Vá ver as crianças lá fora

Deveria haver uma regra, um decreto presidencial que obrigasse os adultos a nunca se afastarem por muito tempo das crianças e de seus feitos, o que é cada vez mais comum em um mundo tão “complicoso” para criar menino, para conviver em família.

Há quem fique décadas sem interagir com um pequeno —ali, do começo da juventude até os trinta e poucos anos é bem comum— sem saber quais são os desenhos animados da moda, sem brincar de pedra, papel e tesoura, sem rir até perder o fôlego ao fazer uma voz meio estrambólica, uma dança maluca imitando uma galinha estabanada.

Mais do que isso, quando não se convive com criança, limita-se a imaginação, contém-se a gargalhada, diminui-se a tolerância. Isso sem falar que o tempo para o silêncio fica grande demais, a arrumação da casa irretocável demais, os cômodos grandes demais.

O que muitos podem considerar sossego, pela ausência de molecada ao redor, pode ser, na verdade, um passeio num deserto de lápis de cor que colorem as paredes e papéis com casinhas, corações e mensagens inesquecíveis de “eu te amo”.

Fato é que quanto mais ficamos longe do universo infantil, menos conseguimos nos botar em sintonia com a genuína dúvida de como Papai Noel entrará em um casa sem chaminé ou porque existem pessoas que vão passar a noite de Natal na rua, sem comer rabanada quentinha.

Muitas vezes, são as dúvidas das crianças o combustível para nos indignarmos com coisas que o tempo de adulto nos fez anestesiado. Pode ser tanto o sofrimento de um passarinho na gaiola ou a falta de cuidados com as plantas, com o mar, com os cachorros da rua.

Quando a gente vai lá fora ver as crianças, a gente compreende com mais propriedade que misturar as diferenças colabora para a brincadeira ser mais criativa. A gente percebe que os diferentes parecem deixar de lado suas limitações, seus apontados defeitos para serem heróis, serem fadas, serem bichos.

No meio de uma ciranda de roda animada não há distinção de cor, de pés tortos, de cabelos desgrenhados, de menina e de menino. O que está em jogo é somente o ritmo do sacolejo, cada um do seu jeito, e a felicidade da infância.

Ficar muito tempo sem ver uma menina de maria-chiquinha nos cabelos, entretida em um balanço com as pernocas esticadas ao vento, oculta a nata vontade de sair voando pelo mundo, oculta o desejo de ser livre e de trabalhar pela liberdade dos outros.

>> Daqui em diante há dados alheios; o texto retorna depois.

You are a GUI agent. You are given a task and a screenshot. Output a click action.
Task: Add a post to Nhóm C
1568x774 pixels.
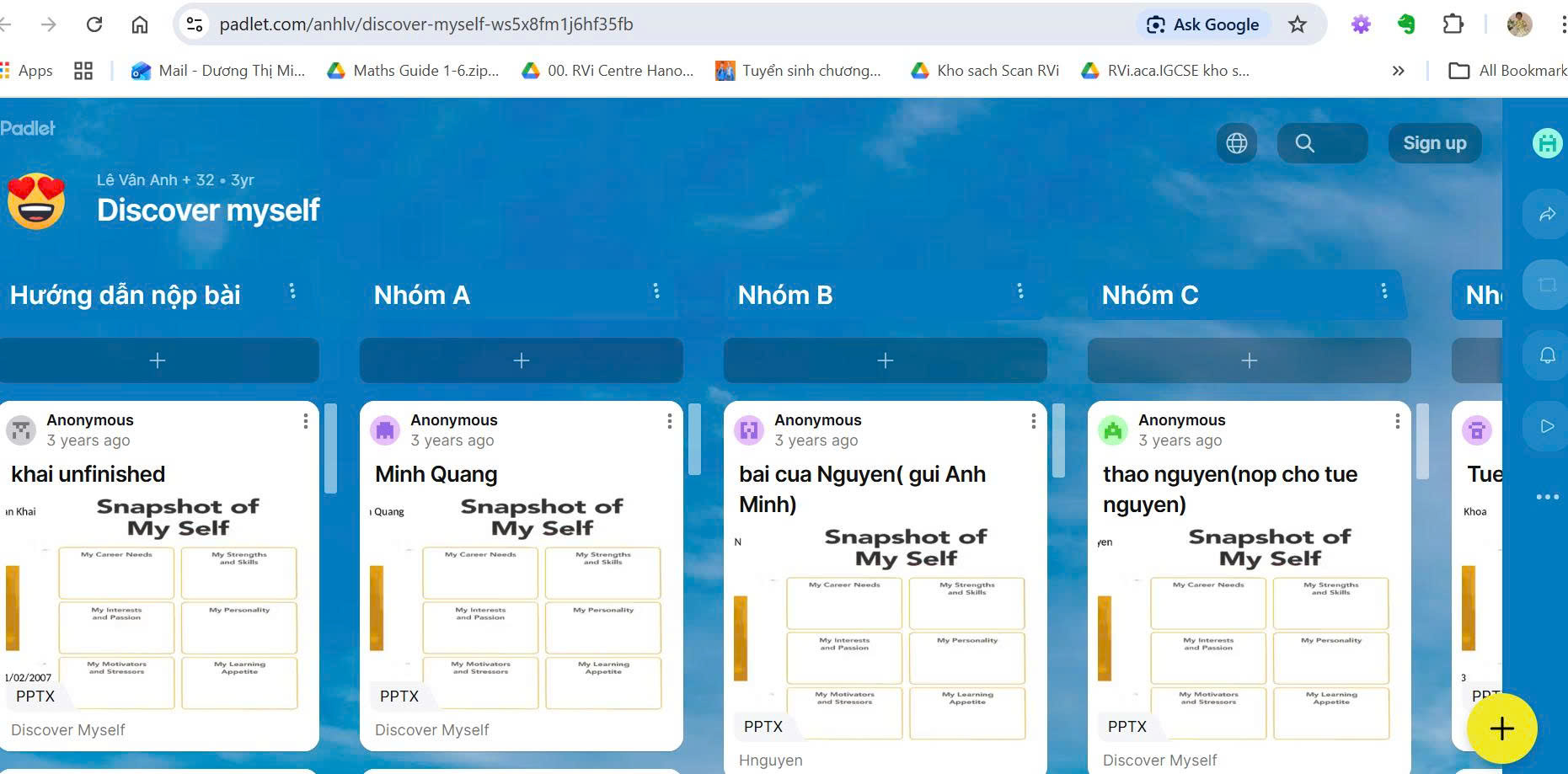1249,360
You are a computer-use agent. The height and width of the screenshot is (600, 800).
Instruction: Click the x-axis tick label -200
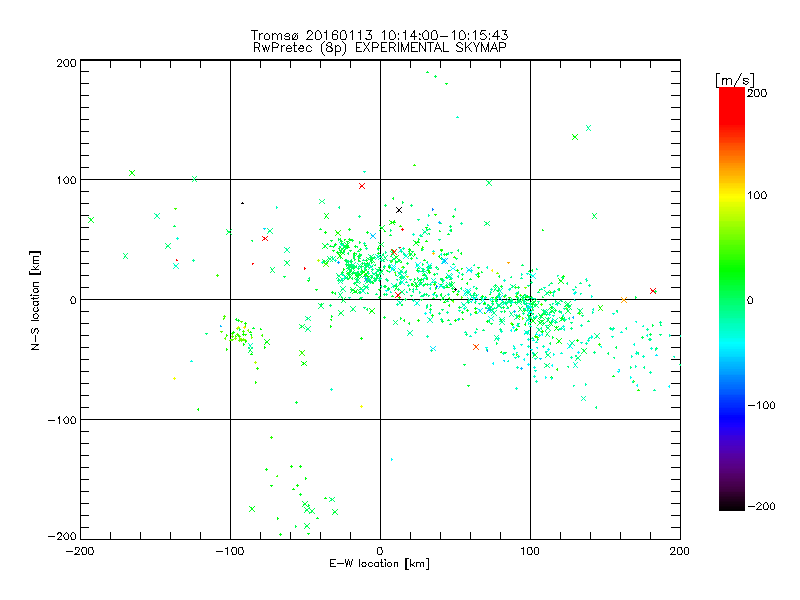pyautogui.click(x=80, y=550)
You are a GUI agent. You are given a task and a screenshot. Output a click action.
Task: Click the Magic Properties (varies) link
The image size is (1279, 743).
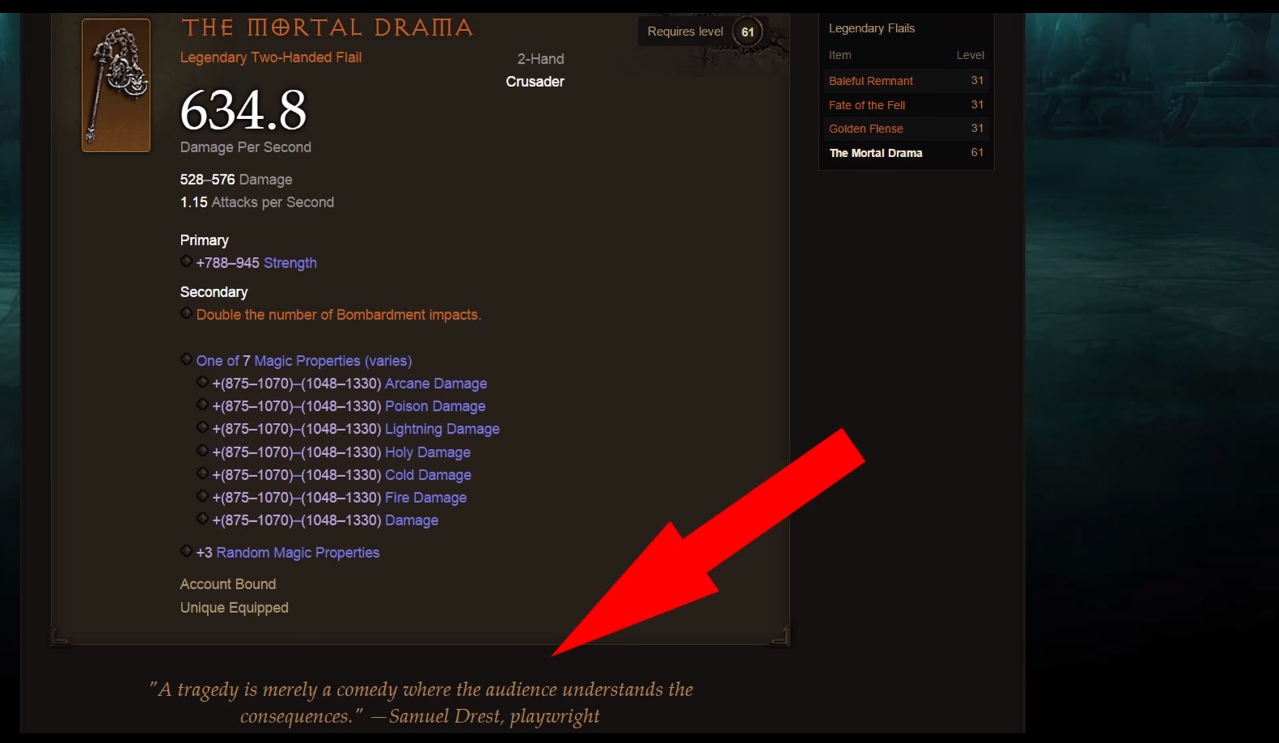click(333, 361)
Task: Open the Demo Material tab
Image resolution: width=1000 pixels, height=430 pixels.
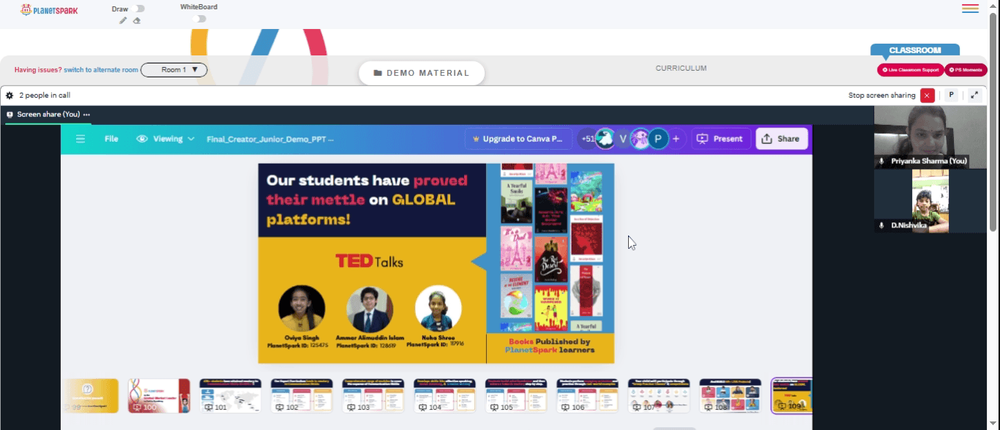Action: click(x=422, y=73)
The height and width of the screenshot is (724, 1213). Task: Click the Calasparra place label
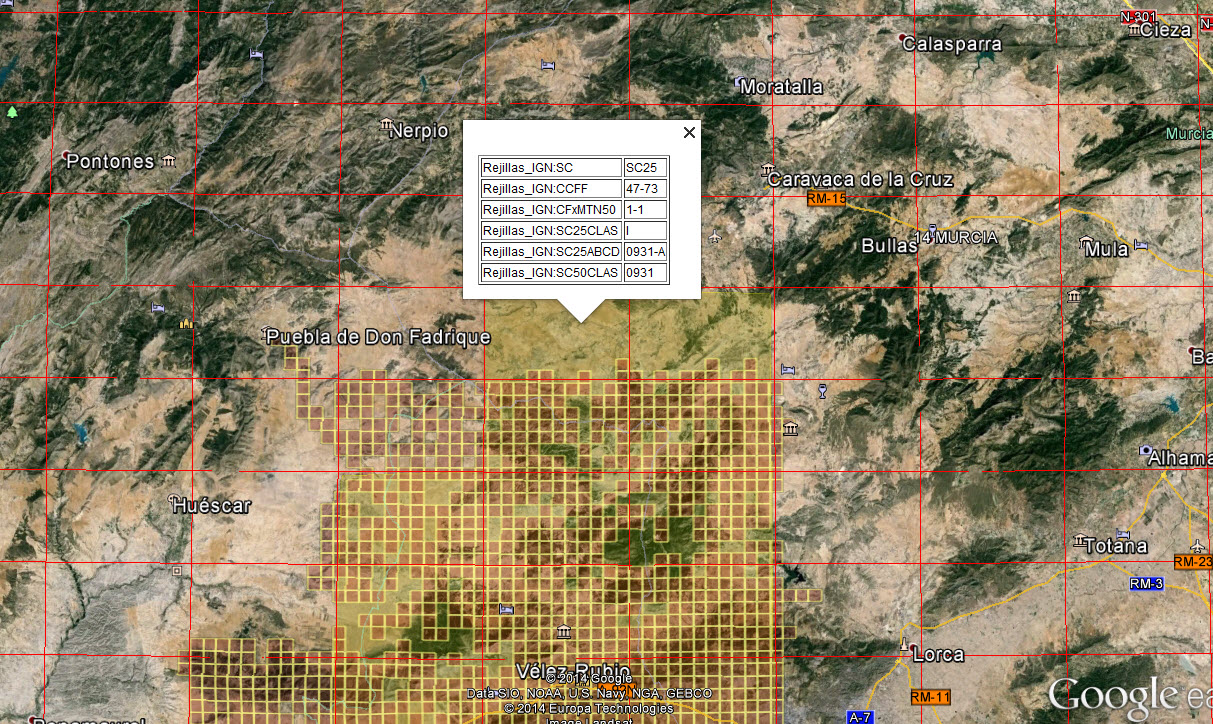point(951,44)

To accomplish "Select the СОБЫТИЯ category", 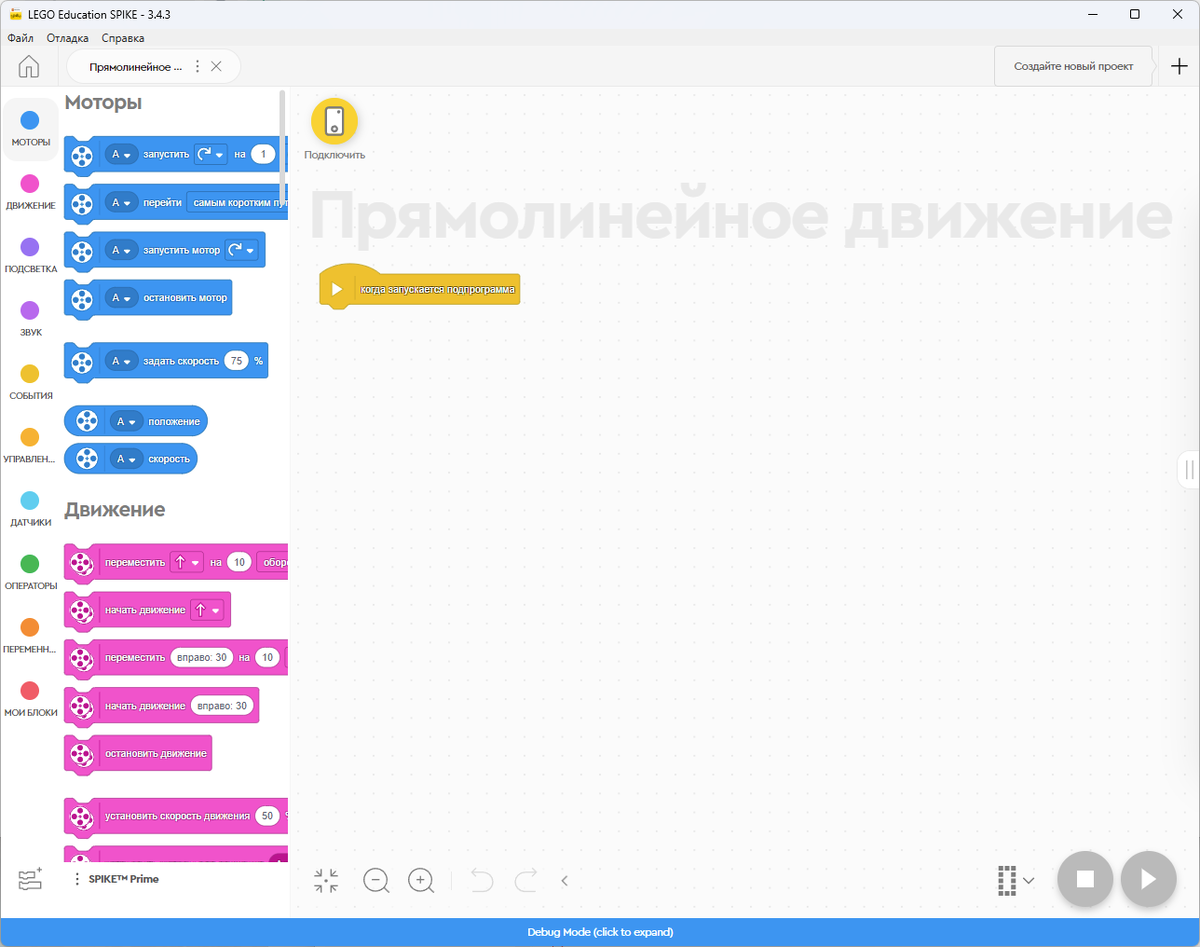I will point(30,378).
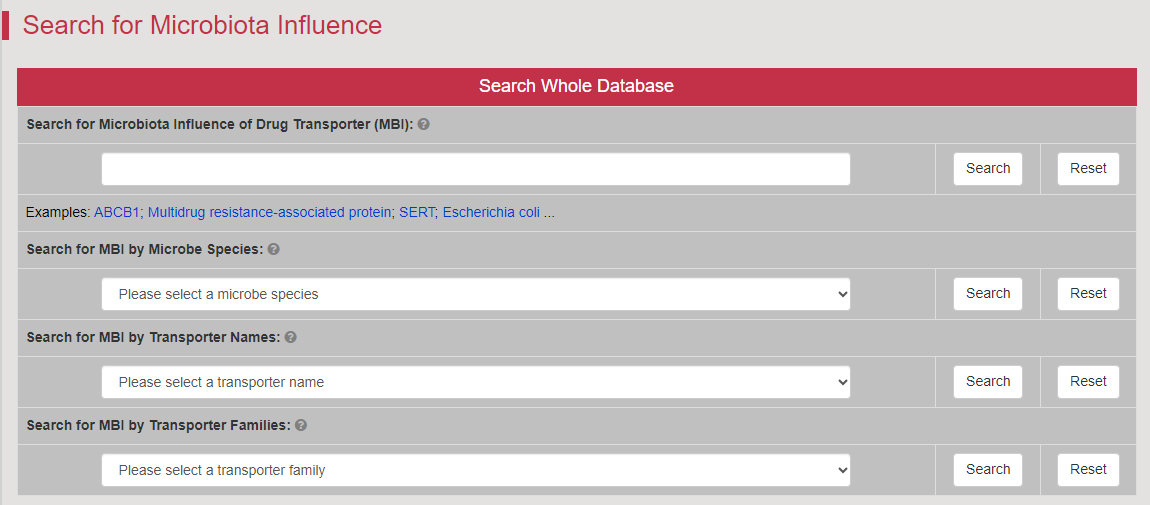Screen dimensions: 1150x505
Task: Select the Multidrug resistance-associated protein example link
Action: [269, 213]
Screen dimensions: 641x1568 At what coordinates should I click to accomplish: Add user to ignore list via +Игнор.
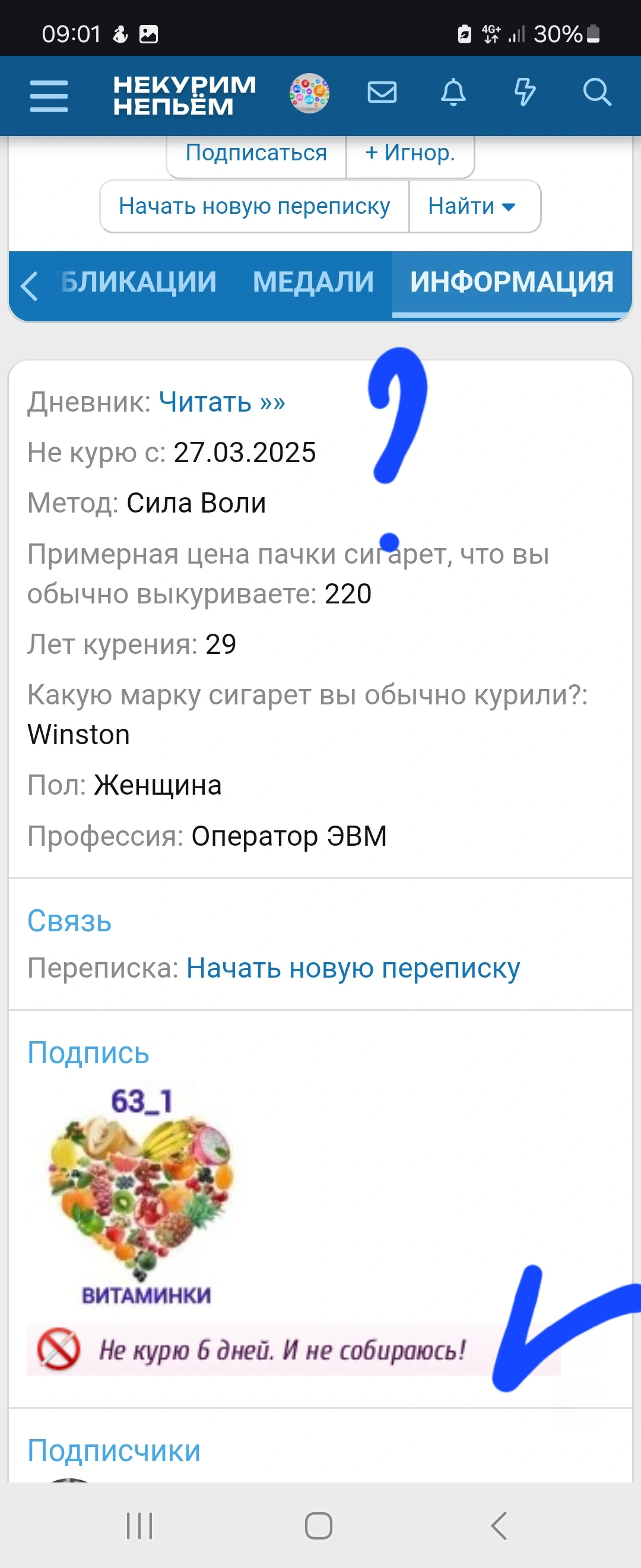(x=410, y=153)
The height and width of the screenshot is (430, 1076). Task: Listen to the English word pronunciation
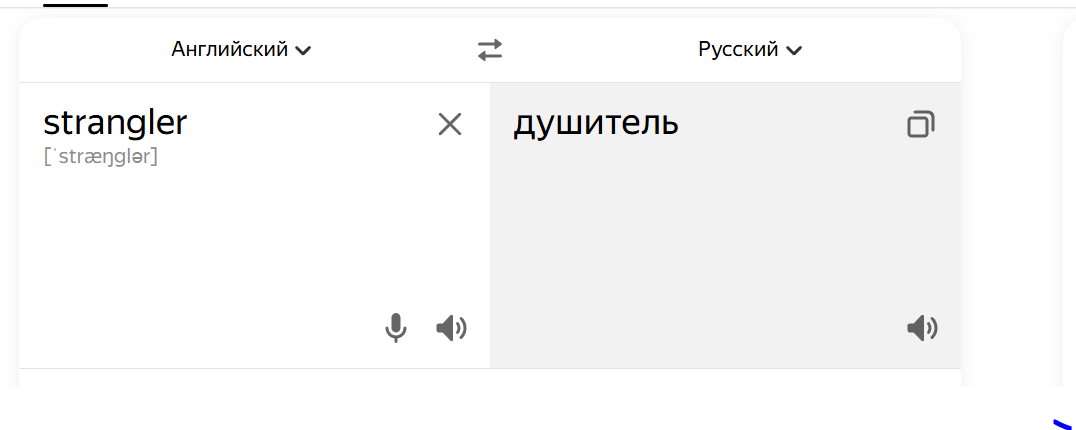[x=452, y=328]
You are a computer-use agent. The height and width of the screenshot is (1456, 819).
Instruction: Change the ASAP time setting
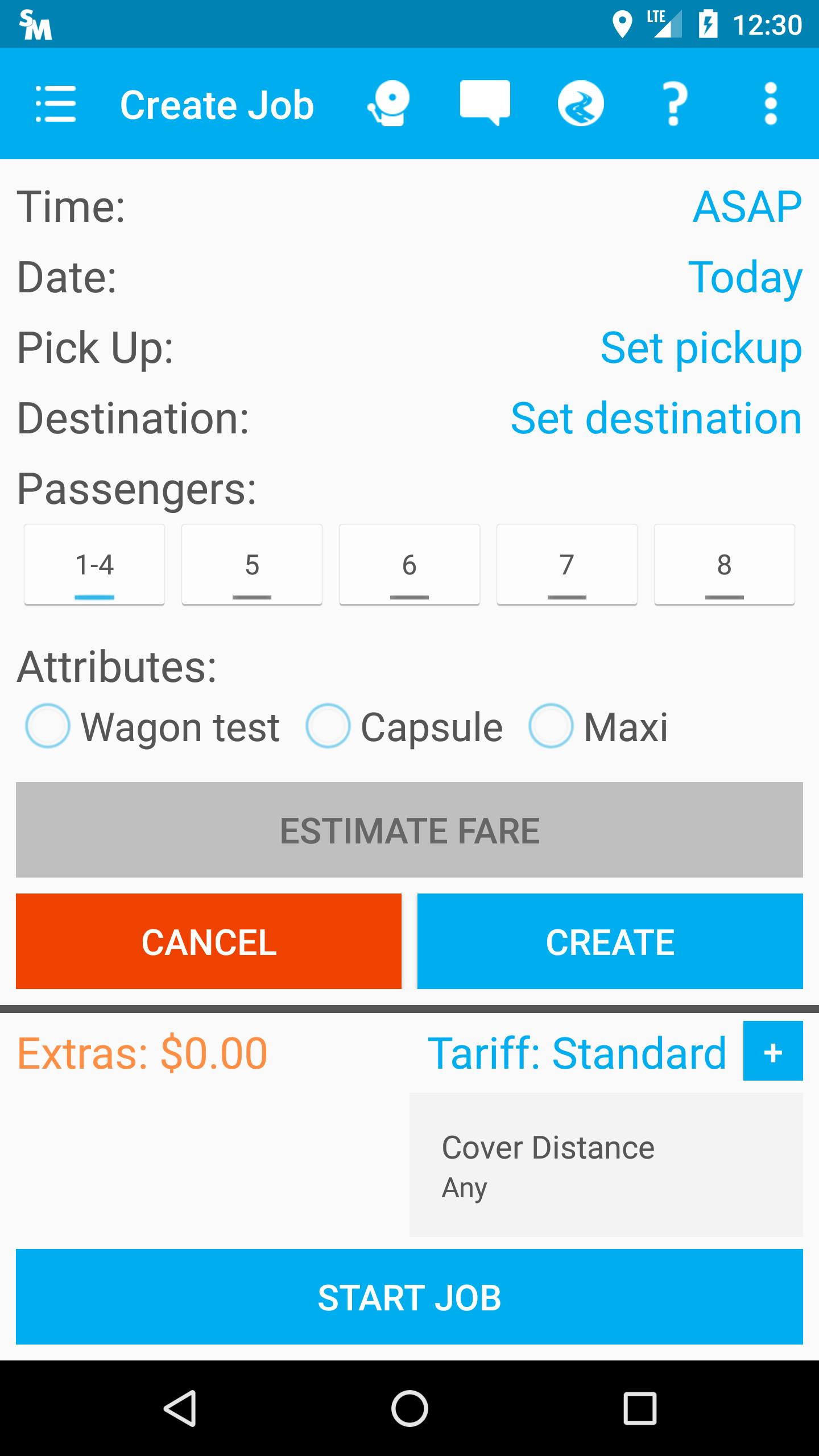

Conviver com crianças ajuda a ser mais sensível com necessidades alheias.

Nada é mais pedagógico no enfrentamento de dores íntimas do que uma visita a um hospital pediátrico, do que conhecer histórias de pequenos que labutam para continuar brincando de casinha, de bombeiro ou de casinha do bombeiro. A força infantil diante das adversidades é revigorante frente a fragilidades adultas.

Quando não há criança por perto, perde-se a malícia de dizer a si mesmo que as dores irão passar em algum momento —de preferência, logo e com um beijinho—, que perder faz parte do jogo, que temos de ter paciência até com o “véio da Havan” e seus impropérios contra as pessoas com deficiência, pois todos merecem respeito mesmo mergulhados em sandices.

Observar crianças faz renovar o desejo de defender bandeiras que consideramos justas, faz a gente cantar com mais animação as cantigas de esperança do final do ano. Incluir crianças na vida, mesmo que as olhando de longe, revigora o ânimo de acreditar em dias melhores. Feliz Natal! Até 2020!